Node Joined With No Data

When a Scylla node joins the ring, it is visible by the other nodes in the cluster in the UJ (Up Joining) state. Its data steadily grows until it has its share of the data and then switches to the UN (Up Normal) state. This troubleshooting guide describes what to do in cases where the node joins the cluster directly into the UN state - without any data.

Note

This procedure only covers the situation in which a new node joins the cluster. Nodes that are replacing existing nodes following the Replace A Dead Node procedure are expected to be in UN state from the start.

The Problem

There are two possible causes for a new node not acquiring data from its peers:

  • The new node’s configuration file (scylla.yml) lists only itself as the seed node and doesn’t use the same seed address as the other nodes in the cluster do.
  • The node was added with the auto_bootstrap flag set to False

Both scenarios constitute user error and are the incorrect way of adding new nodes to the cluster. See Adding New Node for more details. In this article, we will discuss what can be done to safely restore your cluster in case this situation happens.

Warning

It is important that you do not run nodetool cleanup in any of the other nodes in the cluster until this is fixed. Otherwise, data may have already been deleted from the existing nodes.

Solution

Steps to fix:

  1. For every node that joined the cluster directly in UN state, run nodetool decommission serially. Do not decommission more than one node at the same time.

  2. Make sure to clean the data from the decommissioned node

    sudo rm -rf /var/lib/scylla/data
    sudo find /var/lib/scylla/commitlog -type f -delete
    sudo find /var/lib/scylla/hints -type f -delete
    sudo find /var/lib/scylla/view_hints -type f -delete
    

    Actual directories might be different than above, check your scylla.yaml to validate.

  3. Once all new nodes are decommissioned, add them again with the correct procedure. Do not add nodes as seeds. Do not add nodes with the auto_bootstrap flag set to False.

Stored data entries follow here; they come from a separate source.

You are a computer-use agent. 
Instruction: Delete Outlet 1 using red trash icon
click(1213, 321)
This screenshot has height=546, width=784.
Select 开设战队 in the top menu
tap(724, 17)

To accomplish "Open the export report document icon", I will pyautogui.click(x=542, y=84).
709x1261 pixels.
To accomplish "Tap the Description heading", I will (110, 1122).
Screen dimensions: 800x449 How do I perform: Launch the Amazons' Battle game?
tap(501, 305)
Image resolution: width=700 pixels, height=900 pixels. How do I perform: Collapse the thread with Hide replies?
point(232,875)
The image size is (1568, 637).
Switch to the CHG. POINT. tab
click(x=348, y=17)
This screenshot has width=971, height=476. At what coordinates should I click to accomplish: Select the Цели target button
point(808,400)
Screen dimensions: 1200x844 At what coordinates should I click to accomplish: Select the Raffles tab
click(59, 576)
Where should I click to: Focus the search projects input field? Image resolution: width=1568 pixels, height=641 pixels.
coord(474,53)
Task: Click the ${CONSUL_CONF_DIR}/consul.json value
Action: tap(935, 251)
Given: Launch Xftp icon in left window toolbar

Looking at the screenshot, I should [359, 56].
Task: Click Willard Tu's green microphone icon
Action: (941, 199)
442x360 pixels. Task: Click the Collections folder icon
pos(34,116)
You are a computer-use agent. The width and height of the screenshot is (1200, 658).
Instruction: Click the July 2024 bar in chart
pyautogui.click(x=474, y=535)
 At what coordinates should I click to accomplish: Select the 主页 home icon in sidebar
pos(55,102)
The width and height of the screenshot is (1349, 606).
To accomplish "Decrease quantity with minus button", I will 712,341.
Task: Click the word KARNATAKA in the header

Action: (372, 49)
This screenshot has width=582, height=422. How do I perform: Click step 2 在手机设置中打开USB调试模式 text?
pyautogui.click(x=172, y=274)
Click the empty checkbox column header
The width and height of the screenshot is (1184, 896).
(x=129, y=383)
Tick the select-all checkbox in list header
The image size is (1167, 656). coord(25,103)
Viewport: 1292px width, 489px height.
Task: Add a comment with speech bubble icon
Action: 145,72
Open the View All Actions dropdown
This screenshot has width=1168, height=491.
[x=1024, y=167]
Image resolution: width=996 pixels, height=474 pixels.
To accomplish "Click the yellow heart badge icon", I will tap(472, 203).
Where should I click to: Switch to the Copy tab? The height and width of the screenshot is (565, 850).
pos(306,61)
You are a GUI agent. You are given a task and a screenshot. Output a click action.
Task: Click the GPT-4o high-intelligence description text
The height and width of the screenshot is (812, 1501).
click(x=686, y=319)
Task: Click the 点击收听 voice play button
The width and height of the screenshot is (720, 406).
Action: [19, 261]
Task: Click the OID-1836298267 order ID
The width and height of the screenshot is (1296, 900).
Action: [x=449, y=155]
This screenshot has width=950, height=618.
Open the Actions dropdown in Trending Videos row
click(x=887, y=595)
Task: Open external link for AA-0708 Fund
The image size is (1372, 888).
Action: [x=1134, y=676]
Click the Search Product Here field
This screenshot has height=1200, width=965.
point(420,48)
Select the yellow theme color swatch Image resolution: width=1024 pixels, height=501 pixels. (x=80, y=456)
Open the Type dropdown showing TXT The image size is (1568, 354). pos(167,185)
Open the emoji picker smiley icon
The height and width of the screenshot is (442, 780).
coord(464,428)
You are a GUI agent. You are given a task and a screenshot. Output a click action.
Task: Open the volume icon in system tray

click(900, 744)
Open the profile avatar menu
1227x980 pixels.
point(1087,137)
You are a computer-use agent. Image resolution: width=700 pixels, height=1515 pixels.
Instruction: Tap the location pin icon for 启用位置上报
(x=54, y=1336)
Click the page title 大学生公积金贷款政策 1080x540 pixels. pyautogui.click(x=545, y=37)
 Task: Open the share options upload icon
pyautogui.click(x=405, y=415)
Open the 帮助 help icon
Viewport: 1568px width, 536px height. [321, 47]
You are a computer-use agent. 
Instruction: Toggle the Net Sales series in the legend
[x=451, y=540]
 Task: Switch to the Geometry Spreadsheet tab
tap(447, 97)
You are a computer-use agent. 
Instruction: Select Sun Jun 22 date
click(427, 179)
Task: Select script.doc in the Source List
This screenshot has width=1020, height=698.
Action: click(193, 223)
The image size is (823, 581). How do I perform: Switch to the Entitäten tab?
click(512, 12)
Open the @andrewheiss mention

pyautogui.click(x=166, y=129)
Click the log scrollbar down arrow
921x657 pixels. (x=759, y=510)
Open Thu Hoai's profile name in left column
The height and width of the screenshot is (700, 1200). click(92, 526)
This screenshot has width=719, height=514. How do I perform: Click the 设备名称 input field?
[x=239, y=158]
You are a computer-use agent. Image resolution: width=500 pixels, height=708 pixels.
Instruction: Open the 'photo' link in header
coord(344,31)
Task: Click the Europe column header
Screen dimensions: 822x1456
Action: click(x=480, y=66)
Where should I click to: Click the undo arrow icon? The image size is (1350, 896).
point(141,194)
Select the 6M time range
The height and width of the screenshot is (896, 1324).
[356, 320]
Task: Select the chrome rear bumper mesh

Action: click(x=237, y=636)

Other important considerations:

  • Avoid running nodetool removenode for the new nodes. Running nodetool removenode instead of nodetool decommission will cause the new writes that were sent to the new nodes to be lost. In all cases, you should always prefer decommission over removenode. Use removenode only cases where there is no other way to restart the node.
  • While running a repair in the cluster will bring some data back to the new node and may be a way of restoring its data, it will take much longer than the procedure suggested. It is also important to keep in mind that one copy is lost per each node that was inserted directly into the UN state. In the extreme case in which N nodes were added where N is your replication factor, some data may have been permanently lost and repairs will not be able to restore it. Therefore, repair is not recommended to fix this issue, except in situations where the user is aware and their consistency model can tolerate missing data points.